DataResponsibly / DataSynthesizer

MIT License
257 stars 85 forks source link

Null values treated as strings #1

Closed drakar closed 7 years ago

drakar commented 7 years ago

Hi,

In a float or int field, it appears that the pandas lib treats them as string fields rather than flat with null value.

Is there anyway to force float, either in the UI or in the pandas read method?

haoyueping commented 7 years ago

Hi drakar,

When missing values are spaces, pandas regards the whole column as strings, which might be the reason for this data type error.

The DataDescriber is just updated to skip the initial spaces when reading values from the cells of input CSV file. Please try and let me know if it works.

drakar commented 7 years ago

It still is not working. Here is what I do:

>>> import pandas as pd
>>> df = pd.read_csv("file.csv")
>>> type(df['latitude'][1])
<class` 'str'>
>>>

In the .CSV file the fields are literally '<null>' which is a string, but can it be treated as a null value or coerced into a float?

stoyanovich commented 7 years ago

Haoyue,

Please look into this.

Julia.

On 8/30/17 1:33 PM, Aaron Drake wrote:

It still is not working. Here is what I do:

import pandas as pd df = pd.read_csv("file.csv") type(df['latitude'][1]) <class` 'str'>

In the .CSV file the fields are literally '' which is a string, but can it be treated as a null value or coerced into a float?
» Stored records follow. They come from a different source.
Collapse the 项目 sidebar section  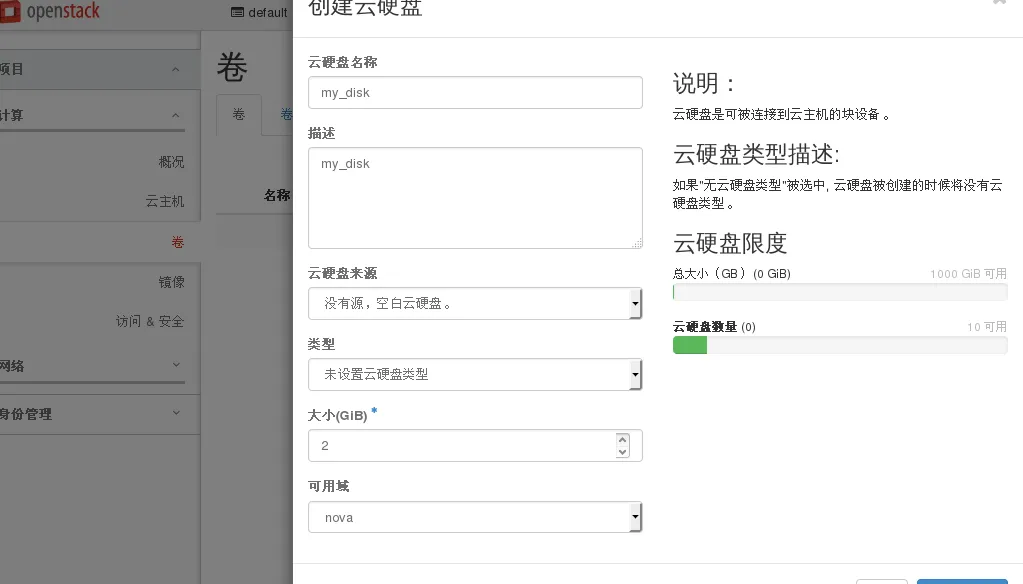(176, 69)
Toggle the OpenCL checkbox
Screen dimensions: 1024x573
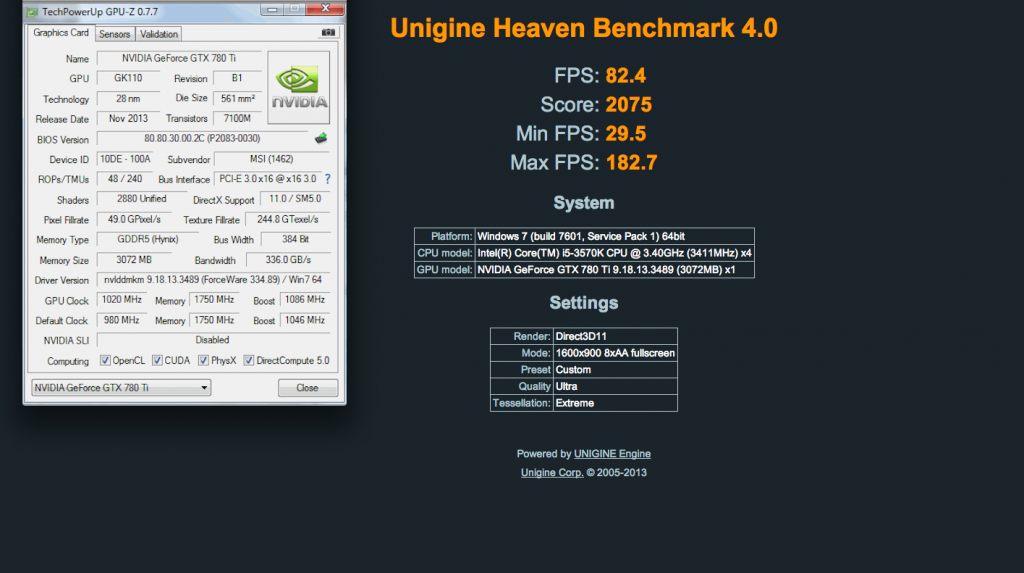[x=105, y=361]
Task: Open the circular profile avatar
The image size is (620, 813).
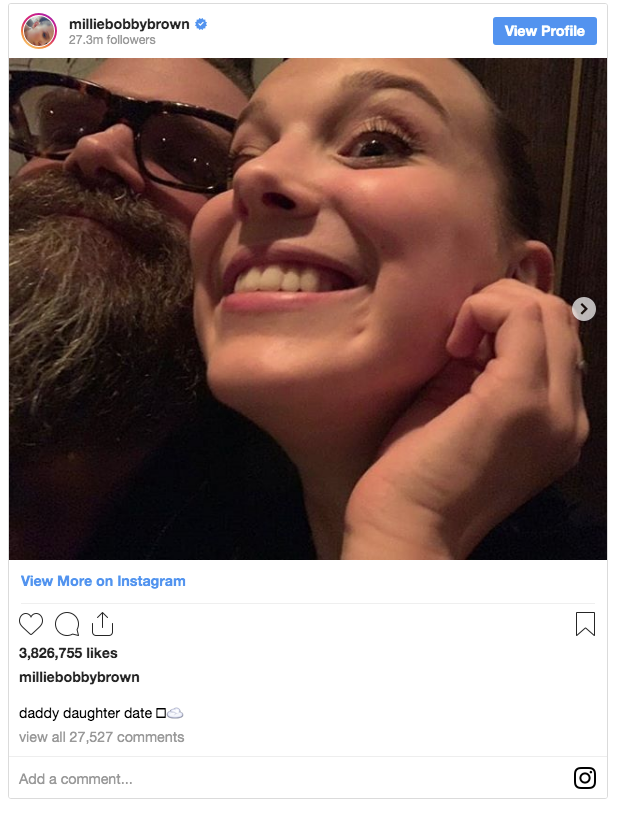Action: pos(39,31)
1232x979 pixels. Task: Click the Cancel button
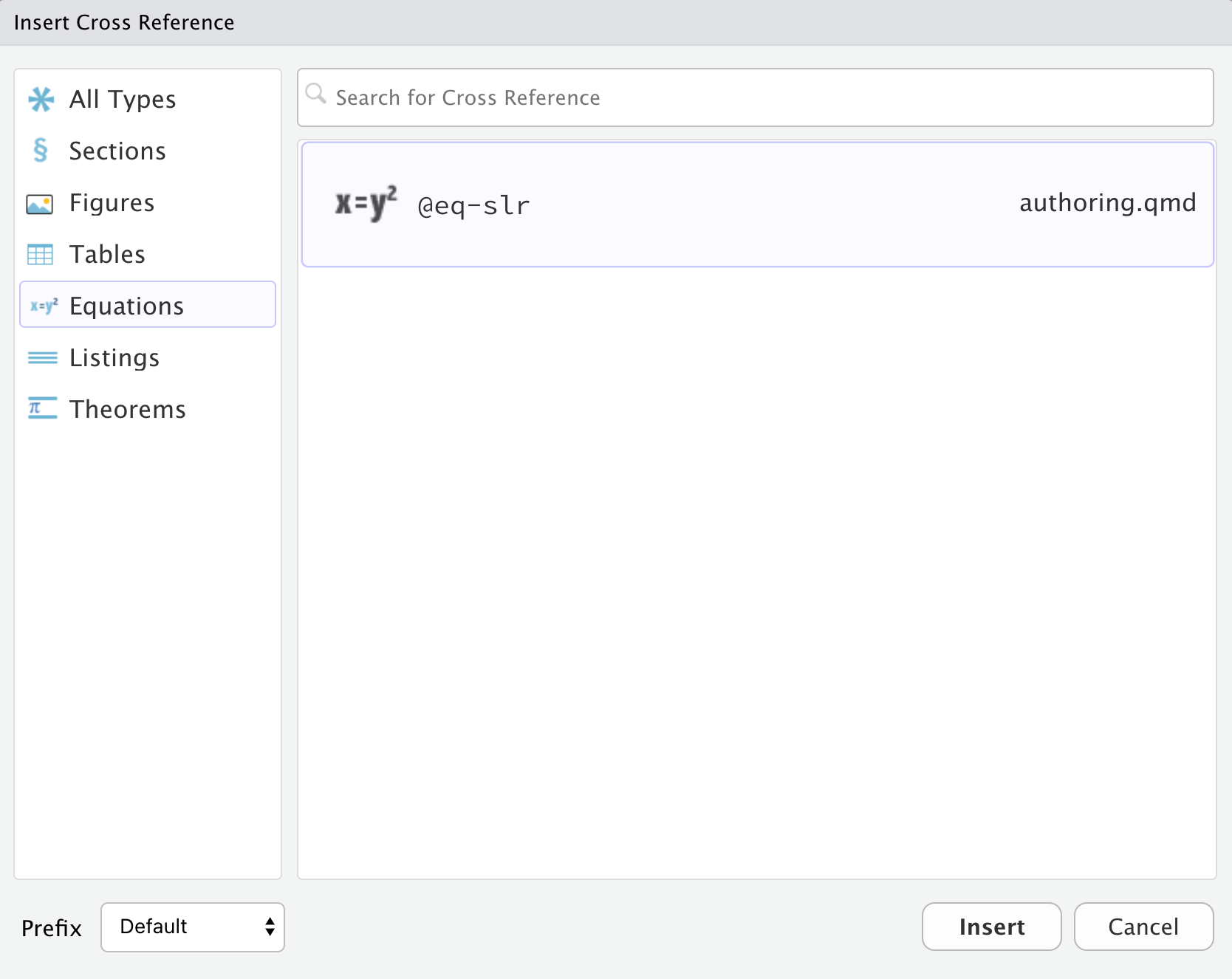tap(1143, 927)
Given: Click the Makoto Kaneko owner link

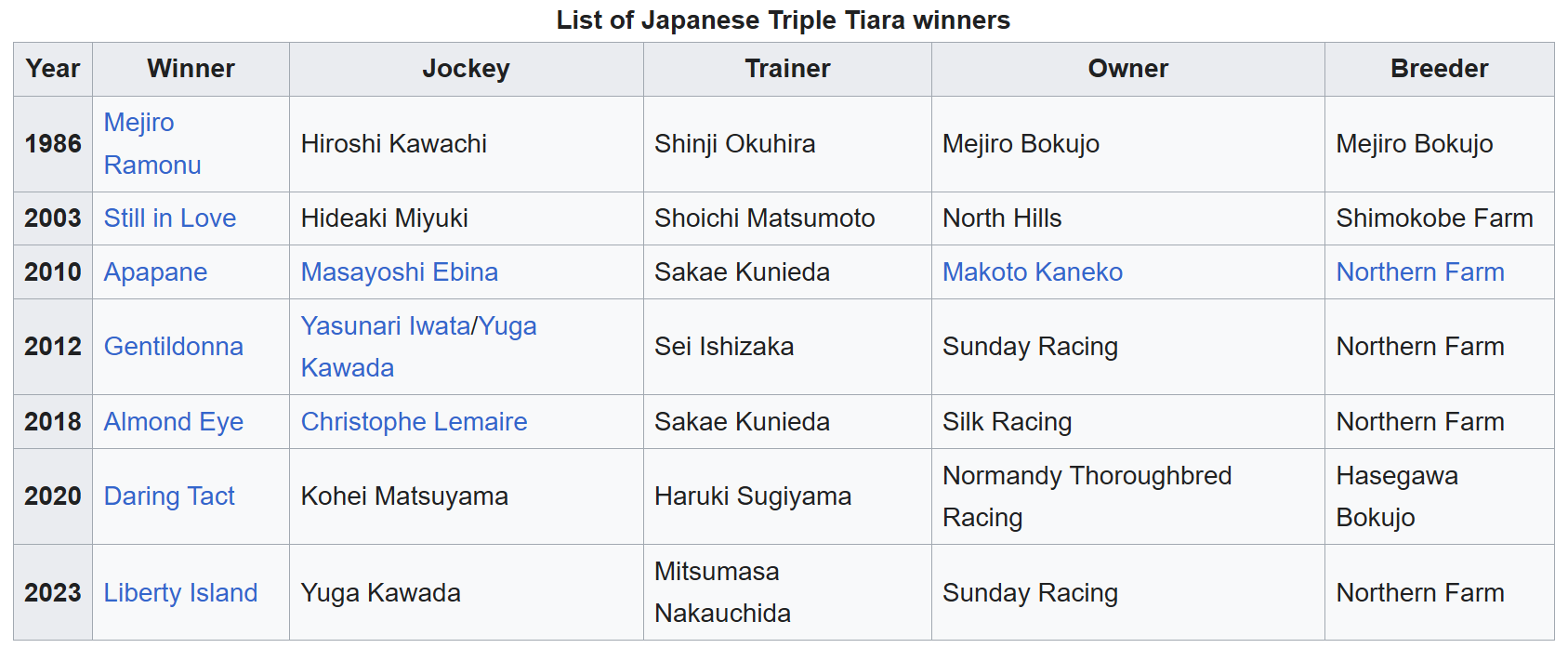Looking at the screenshot, I should click(1033, 272).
— You are receiving this because you are subscribed to this thread. Reply to this email directly, view it on GitHubhttps://na01.safelinks.protection.outlook.com/?url=https%3A%2F%2Fgithub.com%2FDataResponsibly%2FDataSynthesizer%2Fissues%2F1%23issuecomment-326063503&data=02%7C01%7Cjs3735%40drexel.edu%7Cf825b2eda4c04b84d85608d4efcd29d0%7C3664e6fa47bd45a696708c4f080f8ca6%7C0%7C0%7C636397111828729701&sdata=yS8MWEryojT34CfByGr9hx8RwjHraNYCUc4vJj5l6Xw%3D&reserved=0, or mute the threadhttps://na01.safelinks.protection.outlook.com/?url=https%3A%2F%2Fgithub.com%2Fnotifications%2Funsubscribe-auth%2FAFstk1TNbb5o9w45Hpdap6TaVTDtC-YCks5sdZzMgaJpZM4PExeo&data=02%7C01%7Cjs3735%40drexel.edu%7Cf825b2eda4c04b84d85608d4efcd29d0%7C3664e6fa47bd45a696708c4f080f8ca6%7C0%7C0%7C636397111828729701&sdata=Lc9gYt1G4T%2FY%2BSeF5%2FMfVVxe%2FfJ5rWjjEfqJYVuJOzo%3D&reserved=0.

haoyueping commented 7 years ago

Pandas allows user-defined NULL values by parameter na_values when reading CSV file. See pandas.read_csv.

DataSynthesizer supports this functionality now, which is essentially by adding parameter null_values and passing it to pandas.read_csv in DataDescriber.read_dataset_from_csv.

In your case, you can try df = pd.read_csv("file.csv", na_values="'<null>'").

drakar commented 7 years ago

@haoyueping Thank you very much!

haoyueping commented 7 years ago

@drakar No problem. Thanks for your feedback!